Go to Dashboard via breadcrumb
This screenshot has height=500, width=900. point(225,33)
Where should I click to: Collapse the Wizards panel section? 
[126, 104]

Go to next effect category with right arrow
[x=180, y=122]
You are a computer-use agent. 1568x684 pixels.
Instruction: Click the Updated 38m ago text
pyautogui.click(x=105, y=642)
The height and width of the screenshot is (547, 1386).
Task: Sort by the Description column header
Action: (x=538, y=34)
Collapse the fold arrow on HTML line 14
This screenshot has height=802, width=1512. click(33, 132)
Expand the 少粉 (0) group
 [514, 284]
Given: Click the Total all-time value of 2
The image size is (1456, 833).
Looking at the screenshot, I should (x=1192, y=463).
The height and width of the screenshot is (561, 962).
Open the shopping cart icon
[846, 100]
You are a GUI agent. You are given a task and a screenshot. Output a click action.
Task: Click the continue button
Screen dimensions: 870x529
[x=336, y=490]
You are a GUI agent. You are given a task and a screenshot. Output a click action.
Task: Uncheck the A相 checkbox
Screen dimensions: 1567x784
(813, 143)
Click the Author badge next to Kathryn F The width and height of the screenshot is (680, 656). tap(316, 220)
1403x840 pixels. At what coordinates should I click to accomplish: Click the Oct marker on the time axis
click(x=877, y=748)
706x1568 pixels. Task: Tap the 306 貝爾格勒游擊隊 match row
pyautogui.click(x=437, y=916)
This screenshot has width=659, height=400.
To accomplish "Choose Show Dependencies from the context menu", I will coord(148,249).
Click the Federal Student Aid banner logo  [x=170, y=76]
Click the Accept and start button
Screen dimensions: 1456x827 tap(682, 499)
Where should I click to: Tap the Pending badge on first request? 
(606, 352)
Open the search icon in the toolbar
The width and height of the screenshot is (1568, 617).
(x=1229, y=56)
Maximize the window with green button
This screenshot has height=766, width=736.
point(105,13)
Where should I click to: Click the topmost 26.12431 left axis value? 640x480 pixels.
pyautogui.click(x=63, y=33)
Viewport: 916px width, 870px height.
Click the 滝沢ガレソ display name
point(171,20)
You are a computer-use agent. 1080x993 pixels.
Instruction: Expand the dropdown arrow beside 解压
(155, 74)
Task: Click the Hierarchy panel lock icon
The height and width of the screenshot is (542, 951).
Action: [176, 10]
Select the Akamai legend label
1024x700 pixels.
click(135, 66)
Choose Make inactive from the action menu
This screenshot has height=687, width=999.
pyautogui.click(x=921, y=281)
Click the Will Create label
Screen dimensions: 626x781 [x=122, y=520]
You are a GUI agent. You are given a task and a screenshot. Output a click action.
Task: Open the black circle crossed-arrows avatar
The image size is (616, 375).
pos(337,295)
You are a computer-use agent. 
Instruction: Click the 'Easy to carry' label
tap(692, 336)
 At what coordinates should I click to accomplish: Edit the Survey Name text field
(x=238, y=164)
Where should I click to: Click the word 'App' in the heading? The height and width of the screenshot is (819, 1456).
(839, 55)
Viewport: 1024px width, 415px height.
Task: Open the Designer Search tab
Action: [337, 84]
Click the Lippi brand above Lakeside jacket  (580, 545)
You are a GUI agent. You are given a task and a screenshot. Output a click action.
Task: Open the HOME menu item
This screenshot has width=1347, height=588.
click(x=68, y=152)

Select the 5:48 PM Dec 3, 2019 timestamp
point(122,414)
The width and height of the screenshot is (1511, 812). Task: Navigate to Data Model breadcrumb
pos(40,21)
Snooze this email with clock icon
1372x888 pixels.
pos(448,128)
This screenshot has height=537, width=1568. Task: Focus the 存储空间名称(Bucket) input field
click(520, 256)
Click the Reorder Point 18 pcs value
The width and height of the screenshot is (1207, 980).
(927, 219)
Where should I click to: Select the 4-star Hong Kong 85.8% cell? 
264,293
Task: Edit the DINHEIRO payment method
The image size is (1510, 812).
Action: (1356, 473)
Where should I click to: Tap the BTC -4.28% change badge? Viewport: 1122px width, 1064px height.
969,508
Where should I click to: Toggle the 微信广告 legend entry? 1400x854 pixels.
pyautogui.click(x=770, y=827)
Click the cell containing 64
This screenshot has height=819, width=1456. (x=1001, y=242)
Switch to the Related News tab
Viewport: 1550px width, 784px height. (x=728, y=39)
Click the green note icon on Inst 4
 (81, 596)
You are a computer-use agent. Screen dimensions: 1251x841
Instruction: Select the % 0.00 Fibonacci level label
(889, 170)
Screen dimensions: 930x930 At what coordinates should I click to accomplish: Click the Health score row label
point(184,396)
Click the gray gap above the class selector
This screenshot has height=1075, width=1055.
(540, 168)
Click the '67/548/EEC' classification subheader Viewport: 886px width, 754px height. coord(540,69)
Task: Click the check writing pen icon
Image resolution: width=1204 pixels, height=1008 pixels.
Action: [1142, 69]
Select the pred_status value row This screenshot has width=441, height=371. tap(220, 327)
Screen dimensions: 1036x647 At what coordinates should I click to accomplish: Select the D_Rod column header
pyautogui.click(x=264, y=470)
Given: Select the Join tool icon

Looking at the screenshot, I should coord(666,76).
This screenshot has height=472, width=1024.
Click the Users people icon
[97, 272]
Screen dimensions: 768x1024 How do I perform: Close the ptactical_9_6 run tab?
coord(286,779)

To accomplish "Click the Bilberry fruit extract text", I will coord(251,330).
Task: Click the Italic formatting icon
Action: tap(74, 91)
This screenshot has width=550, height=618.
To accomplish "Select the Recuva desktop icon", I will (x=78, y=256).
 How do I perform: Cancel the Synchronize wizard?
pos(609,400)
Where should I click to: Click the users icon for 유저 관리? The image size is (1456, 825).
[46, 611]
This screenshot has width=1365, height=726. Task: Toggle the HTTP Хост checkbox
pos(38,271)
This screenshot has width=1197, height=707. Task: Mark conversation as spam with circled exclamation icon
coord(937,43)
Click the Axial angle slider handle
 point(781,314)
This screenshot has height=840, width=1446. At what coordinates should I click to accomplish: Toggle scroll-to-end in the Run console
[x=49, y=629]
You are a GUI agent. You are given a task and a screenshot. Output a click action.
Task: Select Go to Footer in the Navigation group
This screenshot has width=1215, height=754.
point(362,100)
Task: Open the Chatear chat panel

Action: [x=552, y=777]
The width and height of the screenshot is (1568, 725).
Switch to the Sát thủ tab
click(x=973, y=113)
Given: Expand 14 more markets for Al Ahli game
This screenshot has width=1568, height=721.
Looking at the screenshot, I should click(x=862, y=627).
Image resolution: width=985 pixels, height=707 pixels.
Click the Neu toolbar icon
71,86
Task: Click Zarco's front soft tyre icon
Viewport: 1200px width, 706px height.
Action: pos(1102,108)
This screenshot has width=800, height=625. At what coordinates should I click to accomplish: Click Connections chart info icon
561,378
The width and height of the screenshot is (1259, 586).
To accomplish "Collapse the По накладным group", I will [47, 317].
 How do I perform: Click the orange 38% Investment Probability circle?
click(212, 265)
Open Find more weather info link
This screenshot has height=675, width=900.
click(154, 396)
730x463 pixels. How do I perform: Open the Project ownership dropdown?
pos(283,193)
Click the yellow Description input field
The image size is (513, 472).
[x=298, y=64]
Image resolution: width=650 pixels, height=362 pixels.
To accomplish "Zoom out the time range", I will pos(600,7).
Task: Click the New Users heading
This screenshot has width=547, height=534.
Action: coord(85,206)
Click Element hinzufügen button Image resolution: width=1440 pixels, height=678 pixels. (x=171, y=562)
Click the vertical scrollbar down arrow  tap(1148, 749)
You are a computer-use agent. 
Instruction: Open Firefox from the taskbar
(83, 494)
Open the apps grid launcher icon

Task description:
A complete answer gives every line of the data that includes "computer".

Task response:
You are a computer-use agent. 1568x684 pixels.
You are a computer-use agent. 1080x993 pixels.
You are a computer-use agent. 
You are a computer-use agent. Screen dimensions: 1251x841
You are a computer-use agent. 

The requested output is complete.